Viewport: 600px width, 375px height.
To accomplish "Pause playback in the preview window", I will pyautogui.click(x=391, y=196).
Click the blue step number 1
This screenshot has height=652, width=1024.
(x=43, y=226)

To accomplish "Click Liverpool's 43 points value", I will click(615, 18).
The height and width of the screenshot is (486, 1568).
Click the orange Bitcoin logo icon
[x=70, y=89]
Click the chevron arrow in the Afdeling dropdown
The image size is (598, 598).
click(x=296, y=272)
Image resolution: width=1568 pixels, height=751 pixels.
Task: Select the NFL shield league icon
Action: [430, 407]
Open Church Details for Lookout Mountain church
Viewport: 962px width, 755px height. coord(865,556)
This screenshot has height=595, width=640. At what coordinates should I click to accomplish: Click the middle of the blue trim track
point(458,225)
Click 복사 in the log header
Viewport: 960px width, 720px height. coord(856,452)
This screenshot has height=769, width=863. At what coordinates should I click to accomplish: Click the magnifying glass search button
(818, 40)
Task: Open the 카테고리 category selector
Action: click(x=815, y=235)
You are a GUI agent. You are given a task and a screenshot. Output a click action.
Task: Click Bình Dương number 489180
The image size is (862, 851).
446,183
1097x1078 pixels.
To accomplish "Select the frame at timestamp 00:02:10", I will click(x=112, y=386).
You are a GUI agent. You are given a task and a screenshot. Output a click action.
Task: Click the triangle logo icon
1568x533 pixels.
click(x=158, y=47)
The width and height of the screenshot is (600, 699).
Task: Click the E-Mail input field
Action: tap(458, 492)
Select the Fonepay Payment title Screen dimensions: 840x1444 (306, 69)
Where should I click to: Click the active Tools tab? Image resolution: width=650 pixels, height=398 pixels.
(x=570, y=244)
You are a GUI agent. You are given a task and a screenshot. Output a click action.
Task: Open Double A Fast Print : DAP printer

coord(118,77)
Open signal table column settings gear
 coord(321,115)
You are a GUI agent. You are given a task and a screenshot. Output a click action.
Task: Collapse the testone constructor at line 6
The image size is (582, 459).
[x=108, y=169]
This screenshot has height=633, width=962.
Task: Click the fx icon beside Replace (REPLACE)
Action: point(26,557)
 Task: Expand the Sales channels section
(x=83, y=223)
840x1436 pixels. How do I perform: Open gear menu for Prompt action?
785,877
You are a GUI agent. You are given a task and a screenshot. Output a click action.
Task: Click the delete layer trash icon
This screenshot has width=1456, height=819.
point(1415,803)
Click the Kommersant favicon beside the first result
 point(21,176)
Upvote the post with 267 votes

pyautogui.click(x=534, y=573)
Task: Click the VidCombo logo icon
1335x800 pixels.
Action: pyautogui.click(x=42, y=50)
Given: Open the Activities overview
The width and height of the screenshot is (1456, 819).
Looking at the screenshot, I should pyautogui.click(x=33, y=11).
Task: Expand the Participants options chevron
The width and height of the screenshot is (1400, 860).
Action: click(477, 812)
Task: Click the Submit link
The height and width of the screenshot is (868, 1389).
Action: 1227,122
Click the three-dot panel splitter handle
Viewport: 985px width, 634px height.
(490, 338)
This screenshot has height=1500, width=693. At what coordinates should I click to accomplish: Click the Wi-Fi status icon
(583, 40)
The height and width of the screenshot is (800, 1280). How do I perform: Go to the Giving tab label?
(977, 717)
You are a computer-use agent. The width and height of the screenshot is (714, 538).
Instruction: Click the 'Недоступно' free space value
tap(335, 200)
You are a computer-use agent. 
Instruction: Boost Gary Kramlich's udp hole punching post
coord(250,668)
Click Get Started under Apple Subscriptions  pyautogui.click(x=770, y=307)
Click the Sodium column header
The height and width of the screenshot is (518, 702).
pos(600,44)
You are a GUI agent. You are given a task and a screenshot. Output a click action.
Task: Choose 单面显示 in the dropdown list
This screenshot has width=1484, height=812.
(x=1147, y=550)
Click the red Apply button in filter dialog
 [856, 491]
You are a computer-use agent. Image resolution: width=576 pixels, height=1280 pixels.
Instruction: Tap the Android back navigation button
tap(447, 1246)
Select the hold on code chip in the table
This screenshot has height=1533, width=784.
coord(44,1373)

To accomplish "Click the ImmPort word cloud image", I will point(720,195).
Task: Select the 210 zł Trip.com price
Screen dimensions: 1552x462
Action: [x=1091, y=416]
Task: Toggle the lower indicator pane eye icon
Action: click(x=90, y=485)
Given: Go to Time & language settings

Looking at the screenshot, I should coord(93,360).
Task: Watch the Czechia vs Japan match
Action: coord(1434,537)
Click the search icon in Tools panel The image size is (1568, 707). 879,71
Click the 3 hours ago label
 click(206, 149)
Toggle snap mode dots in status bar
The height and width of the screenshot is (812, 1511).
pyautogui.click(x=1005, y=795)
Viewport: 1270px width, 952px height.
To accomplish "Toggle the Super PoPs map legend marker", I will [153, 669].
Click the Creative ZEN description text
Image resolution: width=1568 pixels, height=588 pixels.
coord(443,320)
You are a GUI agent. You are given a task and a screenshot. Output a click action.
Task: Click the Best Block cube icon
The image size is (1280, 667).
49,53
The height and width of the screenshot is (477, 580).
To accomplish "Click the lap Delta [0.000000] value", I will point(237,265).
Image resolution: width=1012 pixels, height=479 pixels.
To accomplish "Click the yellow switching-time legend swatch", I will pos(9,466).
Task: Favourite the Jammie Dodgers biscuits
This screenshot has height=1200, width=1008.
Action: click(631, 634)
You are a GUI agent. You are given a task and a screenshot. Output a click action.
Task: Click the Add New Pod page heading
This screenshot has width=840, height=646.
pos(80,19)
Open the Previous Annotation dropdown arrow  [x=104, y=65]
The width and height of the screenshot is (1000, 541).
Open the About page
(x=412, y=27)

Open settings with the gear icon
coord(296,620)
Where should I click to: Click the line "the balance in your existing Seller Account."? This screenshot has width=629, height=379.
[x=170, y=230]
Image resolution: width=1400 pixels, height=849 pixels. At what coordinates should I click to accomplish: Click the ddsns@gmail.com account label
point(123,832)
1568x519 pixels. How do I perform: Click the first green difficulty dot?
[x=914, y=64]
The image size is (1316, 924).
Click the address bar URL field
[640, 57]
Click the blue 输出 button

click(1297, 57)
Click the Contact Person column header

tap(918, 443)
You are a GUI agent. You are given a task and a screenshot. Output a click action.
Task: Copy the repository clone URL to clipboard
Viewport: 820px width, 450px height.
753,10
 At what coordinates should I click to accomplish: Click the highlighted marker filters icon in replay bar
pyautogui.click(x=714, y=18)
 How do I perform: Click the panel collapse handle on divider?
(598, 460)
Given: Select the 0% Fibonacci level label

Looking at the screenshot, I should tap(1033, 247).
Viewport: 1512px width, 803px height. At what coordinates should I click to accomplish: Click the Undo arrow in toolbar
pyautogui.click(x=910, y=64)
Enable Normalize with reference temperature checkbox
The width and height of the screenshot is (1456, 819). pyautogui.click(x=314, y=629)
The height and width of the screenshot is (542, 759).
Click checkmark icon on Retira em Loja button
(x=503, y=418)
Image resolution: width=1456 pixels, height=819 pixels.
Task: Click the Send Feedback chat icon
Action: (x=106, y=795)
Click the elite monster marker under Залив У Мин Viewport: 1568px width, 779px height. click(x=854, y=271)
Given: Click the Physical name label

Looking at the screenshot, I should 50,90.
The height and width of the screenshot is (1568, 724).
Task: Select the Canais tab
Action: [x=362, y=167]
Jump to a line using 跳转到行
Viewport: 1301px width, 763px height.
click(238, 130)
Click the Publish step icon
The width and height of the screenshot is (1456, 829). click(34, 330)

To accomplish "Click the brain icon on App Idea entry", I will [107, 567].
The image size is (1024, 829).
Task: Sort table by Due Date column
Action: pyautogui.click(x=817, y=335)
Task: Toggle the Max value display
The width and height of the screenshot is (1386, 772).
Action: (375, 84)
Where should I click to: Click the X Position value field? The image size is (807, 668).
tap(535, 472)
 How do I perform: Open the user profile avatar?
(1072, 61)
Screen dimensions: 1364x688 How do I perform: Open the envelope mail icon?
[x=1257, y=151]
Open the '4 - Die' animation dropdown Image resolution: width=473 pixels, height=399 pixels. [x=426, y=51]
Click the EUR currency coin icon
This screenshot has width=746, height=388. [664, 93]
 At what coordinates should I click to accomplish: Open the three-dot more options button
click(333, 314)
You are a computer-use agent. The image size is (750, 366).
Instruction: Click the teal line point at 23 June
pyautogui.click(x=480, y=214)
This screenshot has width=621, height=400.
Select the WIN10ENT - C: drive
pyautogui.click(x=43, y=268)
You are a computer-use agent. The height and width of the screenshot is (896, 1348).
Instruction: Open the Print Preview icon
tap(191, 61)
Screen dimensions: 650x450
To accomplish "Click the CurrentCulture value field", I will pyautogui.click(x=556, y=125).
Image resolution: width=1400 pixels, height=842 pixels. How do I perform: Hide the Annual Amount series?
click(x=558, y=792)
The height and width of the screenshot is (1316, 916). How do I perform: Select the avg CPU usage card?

** Work to do **
Repeat every line verbatim, starting with the one that contains "Viewport: 1512px width, 803px" and going on through the one that contains "Action: (375, 84)".

** Task output **
Viewport: 1512px width, 803px height. At what coordinates should I click to accomplish: Click the Undo arrow in toolbar
pyautogui.click(x=910, y=64)
Enable Normalize with reference temperature checkbox
The width and height of the screenshot is (1456, 819). pyautogui.click(x=314, y=629)
The height and width of the screenshot is (542, 759).
Click checkmark icon on Retira em Loja button
(x=503, y=418)
Image resolution: width=1456 pixels, height=819 pixels.
Task: Click the Send Feedback chat icon
Action: (x=106, y=795)
Click the elite monster marker under Залив У Мин Viewport: 1568px width, 779px height. click(x=854, y=271)
Given: Click the Physical name label

Looking at the screenshot, I should 50,90.
The height and width of the screenshot is (1568, 724).
Task: Select the Canais tab
Action: [x=362, y=167]
Jump to a line using 跳转到行
Viewport: 1301px width, 763px height.
click(238, 130)
Click the Publish step icon
The width and height of the screenshot is (1456, 829). click(34, 330)

To accomplish "Click the brain icon on App Idea entry", I will [107, 567].
The image size is (1024, 829).
Task: Sort table by Due Date column
Action: pyautogui.click(x=817, y=335)
Task: Toggle the Max value display
The width and height of the screenshot is (1386, 772).
Action: (375, 84)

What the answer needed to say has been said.